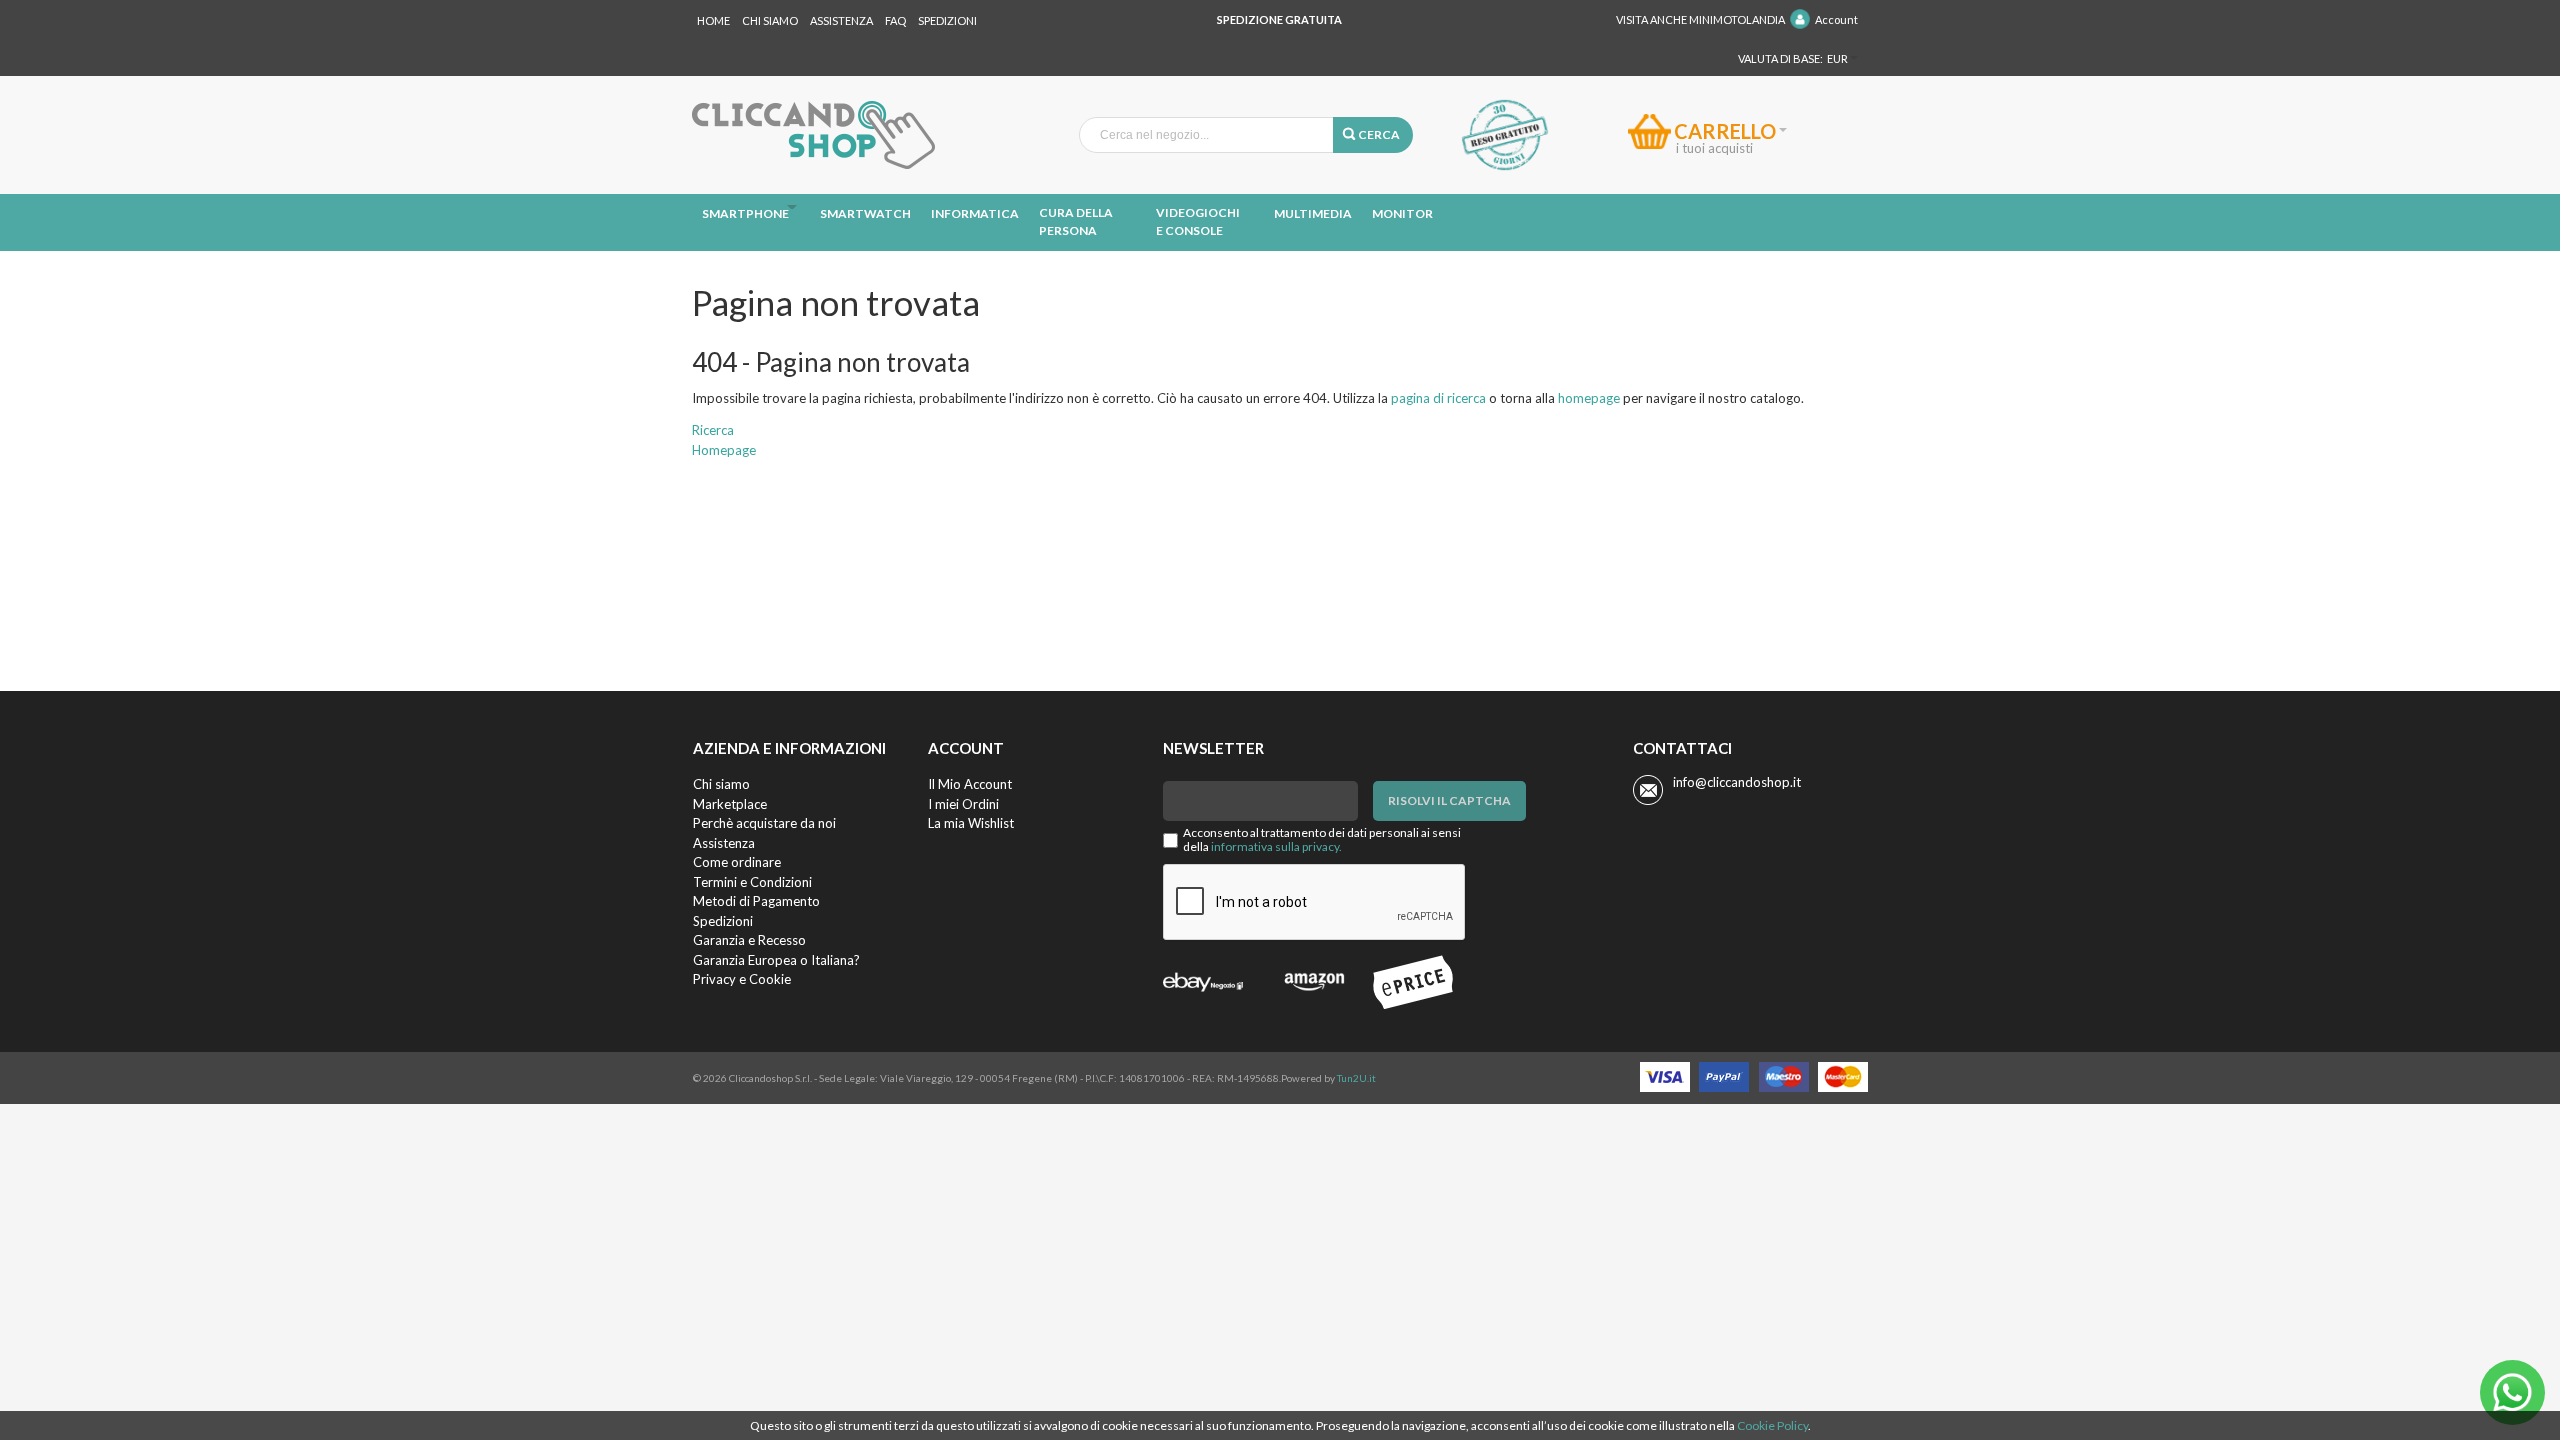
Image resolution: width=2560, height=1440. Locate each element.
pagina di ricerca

•••

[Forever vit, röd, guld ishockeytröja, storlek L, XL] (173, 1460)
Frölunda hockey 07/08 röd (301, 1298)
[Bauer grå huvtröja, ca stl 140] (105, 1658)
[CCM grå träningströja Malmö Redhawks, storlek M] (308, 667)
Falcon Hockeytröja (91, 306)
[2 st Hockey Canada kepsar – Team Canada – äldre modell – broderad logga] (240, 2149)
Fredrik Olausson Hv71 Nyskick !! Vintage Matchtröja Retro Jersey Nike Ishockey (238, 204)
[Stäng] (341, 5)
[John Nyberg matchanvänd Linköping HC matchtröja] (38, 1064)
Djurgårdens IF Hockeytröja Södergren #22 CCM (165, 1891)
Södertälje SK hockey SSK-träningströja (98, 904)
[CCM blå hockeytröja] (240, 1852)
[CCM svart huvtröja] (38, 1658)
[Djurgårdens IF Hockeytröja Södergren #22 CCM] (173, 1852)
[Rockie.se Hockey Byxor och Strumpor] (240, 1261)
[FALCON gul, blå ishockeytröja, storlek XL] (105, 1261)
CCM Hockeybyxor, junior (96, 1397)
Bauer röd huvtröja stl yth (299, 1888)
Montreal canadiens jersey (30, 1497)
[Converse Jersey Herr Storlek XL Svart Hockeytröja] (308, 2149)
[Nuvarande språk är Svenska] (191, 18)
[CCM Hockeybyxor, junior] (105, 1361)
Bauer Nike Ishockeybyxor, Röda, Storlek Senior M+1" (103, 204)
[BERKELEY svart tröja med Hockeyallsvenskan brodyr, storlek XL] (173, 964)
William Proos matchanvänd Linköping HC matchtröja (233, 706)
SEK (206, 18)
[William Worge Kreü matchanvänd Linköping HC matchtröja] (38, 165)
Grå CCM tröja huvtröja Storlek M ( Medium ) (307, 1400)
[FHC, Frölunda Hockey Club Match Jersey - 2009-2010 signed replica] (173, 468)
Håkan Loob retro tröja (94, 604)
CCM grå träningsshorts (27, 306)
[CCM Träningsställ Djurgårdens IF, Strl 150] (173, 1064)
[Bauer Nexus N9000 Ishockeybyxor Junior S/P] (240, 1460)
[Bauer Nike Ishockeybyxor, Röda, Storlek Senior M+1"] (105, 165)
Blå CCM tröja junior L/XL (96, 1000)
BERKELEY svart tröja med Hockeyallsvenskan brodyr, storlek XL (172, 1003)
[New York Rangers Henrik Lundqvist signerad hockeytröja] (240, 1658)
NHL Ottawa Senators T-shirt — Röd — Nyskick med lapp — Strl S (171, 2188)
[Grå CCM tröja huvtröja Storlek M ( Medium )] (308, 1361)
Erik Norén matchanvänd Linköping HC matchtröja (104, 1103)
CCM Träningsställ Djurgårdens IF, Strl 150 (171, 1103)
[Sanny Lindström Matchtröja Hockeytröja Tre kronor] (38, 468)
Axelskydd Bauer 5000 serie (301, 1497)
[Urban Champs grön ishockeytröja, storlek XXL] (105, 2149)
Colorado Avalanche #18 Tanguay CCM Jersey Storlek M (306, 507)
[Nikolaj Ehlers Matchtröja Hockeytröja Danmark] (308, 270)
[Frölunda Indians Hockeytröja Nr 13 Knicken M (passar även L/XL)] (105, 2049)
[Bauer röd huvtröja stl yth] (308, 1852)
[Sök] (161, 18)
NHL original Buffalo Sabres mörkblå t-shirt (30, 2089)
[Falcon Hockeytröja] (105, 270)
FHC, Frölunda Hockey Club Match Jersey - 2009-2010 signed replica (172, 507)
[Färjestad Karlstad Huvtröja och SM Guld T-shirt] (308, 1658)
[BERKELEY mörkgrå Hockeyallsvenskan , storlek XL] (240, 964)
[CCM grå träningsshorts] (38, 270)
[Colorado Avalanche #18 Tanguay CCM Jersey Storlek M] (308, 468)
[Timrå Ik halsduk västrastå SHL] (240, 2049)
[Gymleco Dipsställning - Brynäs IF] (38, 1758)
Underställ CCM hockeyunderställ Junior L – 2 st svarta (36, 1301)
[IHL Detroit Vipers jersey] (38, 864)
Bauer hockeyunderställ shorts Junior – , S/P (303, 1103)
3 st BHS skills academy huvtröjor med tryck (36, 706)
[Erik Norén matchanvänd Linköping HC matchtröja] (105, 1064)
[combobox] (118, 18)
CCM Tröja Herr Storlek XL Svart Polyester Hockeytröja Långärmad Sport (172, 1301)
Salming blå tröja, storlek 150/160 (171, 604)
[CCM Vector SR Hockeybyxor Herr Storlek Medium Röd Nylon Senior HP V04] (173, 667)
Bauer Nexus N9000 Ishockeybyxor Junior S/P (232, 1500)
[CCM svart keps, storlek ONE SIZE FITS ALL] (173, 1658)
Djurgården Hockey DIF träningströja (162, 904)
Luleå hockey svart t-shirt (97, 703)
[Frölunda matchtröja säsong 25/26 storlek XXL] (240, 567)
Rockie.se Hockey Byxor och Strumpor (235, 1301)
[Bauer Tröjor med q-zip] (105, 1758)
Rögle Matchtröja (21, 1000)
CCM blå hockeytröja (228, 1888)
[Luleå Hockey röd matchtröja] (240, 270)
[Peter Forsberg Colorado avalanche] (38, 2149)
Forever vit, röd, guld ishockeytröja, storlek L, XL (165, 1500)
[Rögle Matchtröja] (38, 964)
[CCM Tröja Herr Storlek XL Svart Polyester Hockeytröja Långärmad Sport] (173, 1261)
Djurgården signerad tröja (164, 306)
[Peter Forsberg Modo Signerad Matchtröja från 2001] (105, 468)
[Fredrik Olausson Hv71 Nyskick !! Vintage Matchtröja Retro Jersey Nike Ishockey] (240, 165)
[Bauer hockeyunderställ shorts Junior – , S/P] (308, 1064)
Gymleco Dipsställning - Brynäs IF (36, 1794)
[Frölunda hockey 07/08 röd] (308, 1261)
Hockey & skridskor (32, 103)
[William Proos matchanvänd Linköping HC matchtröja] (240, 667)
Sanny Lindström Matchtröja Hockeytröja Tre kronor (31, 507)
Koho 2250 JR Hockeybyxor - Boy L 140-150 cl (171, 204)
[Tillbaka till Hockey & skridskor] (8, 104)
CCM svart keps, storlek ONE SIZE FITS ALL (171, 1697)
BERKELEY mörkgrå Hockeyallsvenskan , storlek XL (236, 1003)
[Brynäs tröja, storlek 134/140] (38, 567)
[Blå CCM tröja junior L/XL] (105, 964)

•••

### WHAT YOU SHOULD DO
Nothing but the lines above from the one containing "Image resolution: width=2560, height=1440." through the one containing "pagina di ricerca" should appear in the answer, each repeated exactly.

### RESPONSE BELOW
Image resolution: width=2560, height=1440. Locate each element.
pagina di ricerca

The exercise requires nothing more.